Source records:
○ ○ ○ ○

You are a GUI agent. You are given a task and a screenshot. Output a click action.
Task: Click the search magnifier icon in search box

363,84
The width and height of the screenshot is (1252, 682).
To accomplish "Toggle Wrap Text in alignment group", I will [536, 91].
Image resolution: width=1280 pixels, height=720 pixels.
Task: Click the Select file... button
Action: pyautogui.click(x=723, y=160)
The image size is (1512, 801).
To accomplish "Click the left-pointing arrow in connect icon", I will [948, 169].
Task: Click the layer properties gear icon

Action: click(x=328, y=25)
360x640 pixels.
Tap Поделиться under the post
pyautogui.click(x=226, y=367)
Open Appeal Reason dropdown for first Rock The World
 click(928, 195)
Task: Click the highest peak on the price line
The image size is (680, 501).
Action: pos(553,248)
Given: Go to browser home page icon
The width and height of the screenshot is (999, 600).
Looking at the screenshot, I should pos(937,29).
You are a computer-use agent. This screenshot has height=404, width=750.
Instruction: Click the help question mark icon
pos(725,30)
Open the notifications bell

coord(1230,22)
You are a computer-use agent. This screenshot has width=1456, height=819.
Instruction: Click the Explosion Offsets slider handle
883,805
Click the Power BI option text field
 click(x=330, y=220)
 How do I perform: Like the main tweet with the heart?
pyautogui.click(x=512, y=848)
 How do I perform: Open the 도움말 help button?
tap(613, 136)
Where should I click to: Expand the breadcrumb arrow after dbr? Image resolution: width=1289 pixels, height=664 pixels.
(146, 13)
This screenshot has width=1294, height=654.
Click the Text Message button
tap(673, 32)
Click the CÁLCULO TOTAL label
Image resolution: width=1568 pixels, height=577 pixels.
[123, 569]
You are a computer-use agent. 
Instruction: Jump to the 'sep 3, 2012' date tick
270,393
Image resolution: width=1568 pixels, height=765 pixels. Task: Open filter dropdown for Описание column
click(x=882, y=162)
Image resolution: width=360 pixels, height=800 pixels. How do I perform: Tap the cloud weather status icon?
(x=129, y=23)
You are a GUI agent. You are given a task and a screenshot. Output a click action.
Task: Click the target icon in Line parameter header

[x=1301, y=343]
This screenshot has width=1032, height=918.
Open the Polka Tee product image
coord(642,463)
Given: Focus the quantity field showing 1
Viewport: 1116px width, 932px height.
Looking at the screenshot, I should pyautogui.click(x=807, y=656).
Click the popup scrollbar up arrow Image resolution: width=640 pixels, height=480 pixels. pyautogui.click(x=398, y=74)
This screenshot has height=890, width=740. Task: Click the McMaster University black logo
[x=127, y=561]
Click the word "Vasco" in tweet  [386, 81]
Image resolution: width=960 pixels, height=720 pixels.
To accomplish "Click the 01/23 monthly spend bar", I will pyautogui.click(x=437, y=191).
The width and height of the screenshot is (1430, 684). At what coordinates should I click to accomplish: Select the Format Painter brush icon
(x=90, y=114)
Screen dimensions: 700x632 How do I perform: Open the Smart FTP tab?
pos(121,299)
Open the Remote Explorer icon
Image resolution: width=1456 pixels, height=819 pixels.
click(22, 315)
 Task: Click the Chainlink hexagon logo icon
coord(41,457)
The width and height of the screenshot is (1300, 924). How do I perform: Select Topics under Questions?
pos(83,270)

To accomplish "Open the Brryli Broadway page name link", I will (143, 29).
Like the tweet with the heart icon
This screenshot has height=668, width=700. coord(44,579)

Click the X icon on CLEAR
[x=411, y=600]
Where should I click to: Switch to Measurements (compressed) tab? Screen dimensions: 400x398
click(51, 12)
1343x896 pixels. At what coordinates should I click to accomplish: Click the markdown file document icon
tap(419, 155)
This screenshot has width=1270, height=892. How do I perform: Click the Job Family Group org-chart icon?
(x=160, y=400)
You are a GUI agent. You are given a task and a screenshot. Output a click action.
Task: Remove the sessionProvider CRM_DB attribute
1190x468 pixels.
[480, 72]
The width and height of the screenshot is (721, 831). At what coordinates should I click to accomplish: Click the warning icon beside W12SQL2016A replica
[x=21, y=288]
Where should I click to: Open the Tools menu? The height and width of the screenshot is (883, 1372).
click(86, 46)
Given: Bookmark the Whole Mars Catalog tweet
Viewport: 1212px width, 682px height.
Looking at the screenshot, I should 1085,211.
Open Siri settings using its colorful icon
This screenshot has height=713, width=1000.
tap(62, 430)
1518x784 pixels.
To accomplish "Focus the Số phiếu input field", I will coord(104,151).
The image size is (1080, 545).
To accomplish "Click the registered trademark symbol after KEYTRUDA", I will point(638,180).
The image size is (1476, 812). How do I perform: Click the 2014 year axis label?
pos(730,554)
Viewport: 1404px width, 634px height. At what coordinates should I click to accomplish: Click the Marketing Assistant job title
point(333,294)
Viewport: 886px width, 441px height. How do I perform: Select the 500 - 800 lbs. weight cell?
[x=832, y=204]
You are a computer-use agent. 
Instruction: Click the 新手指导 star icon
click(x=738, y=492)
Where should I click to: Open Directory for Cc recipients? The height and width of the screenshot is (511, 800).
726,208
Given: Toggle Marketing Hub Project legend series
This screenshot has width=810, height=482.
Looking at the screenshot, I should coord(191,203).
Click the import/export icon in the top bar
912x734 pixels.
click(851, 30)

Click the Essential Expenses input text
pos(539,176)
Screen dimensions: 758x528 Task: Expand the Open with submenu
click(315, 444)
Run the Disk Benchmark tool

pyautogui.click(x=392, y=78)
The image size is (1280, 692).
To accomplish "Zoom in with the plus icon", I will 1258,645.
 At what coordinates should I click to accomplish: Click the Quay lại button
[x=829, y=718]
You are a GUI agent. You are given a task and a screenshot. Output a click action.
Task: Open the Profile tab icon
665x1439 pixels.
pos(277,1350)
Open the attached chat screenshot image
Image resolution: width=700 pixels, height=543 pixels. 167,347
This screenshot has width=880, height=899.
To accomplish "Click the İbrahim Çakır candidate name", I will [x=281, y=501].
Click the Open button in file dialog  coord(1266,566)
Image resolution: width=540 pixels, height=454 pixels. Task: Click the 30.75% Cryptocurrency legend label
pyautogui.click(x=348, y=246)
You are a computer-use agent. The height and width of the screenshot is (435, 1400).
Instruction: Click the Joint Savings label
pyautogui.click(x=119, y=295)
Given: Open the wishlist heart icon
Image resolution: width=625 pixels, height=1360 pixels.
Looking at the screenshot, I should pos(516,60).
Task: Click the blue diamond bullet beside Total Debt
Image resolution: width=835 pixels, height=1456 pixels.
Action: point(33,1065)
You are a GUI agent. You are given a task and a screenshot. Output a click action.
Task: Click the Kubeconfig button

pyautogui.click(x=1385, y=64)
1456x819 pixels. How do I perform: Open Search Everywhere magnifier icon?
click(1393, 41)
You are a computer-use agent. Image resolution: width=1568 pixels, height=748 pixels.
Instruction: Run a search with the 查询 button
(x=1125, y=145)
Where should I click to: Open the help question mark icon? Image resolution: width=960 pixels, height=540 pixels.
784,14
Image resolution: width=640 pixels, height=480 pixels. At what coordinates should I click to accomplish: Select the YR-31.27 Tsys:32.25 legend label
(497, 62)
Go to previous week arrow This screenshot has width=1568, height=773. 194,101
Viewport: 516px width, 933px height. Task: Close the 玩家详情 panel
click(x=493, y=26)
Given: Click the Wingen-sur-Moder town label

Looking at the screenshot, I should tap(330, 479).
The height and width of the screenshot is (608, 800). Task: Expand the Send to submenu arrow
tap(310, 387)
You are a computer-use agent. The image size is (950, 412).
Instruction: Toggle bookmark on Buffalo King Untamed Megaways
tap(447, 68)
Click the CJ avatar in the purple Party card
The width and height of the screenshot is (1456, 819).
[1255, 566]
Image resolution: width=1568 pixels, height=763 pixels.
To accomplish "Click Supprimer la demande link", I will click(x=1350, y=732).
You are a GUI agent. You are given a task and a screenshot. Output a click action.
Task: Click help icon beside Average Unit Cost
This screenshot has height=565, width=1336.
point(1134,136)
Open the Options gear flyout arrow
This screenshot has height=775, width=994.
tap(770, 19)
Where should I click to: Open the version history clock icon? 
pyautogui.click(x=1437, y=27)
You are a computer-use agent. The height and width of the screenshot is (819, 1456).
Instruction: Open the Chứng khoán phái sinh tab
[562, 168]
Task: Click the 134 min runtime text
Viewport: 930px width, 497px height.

○ ○ ○ ○

EXERCISE GOAL: Arrange the data lines above as a numbered list. Start with the line containing "Image resolution: width=540", continue through the line containing "Looking at the screenshot, I should tap(330, 479).", and leave out any blank lines.

TASK SOLUTION:
1. Image resolution: width=540 pixels, height=454 pixels. Task: Click the 30.75% Cryptocurrency legend label
2. pyautogui.click(x=348, y=246)
3. You are a computer-use agent. The height and width of the screenshot is (435, 1400).
4. Instruction: Click the Joint Savings label
5. pyautogui.click(x=119, y=295)
6. Given: Open the wishlist heart icon
7. Image resolution: width=625 pixels, height=1360 pixels.
8. Looking at the screenshot, I should pos(516,60).
9. Task: Click the blue diamond bullet beside Total Debt
10. Image resolution: width=835 pixels, height=1456 pixels.
11. Action: point(33,1065)
12. You are a GUI agent. You are given a task and a screenshot. Output a click action.
13. Task: Click the Kubeconfig button
14. pyautogui.click(x=1385, y=64)
15. 1456x819 pixels. How do I perform: Open Search Everywhere magnifier icon?
16. click(1393, 41)
17. You are a computer-use agent. Image resolution: width=1568 pixels, height=748 pixels.
18. Instruction: Run a search with the 查询 button
19. (x=1125, y=145)
20. Where should I click to: Open the help question mark icon? Image resolution: width=960 pixels, height=540 pixels.
21. 784,14
22. Image resolution: width=640 pixels, height=480 pixels. At what coordinates should I click to accomplish: Select the YR-31.27 Tsys:32.25 legend label
23. (497, 62)
24. Go to previous week arrow This screenshot has width=1568, height=773. 194,101
25. Viewport: 516px width, 933px height. Task: Close the 玩家详情 panel
26. click(x=493, y=26)
27. Given: Click the Wingen-sur-Moder town label
28. Looking at the screenshot, I should tap(330, 479).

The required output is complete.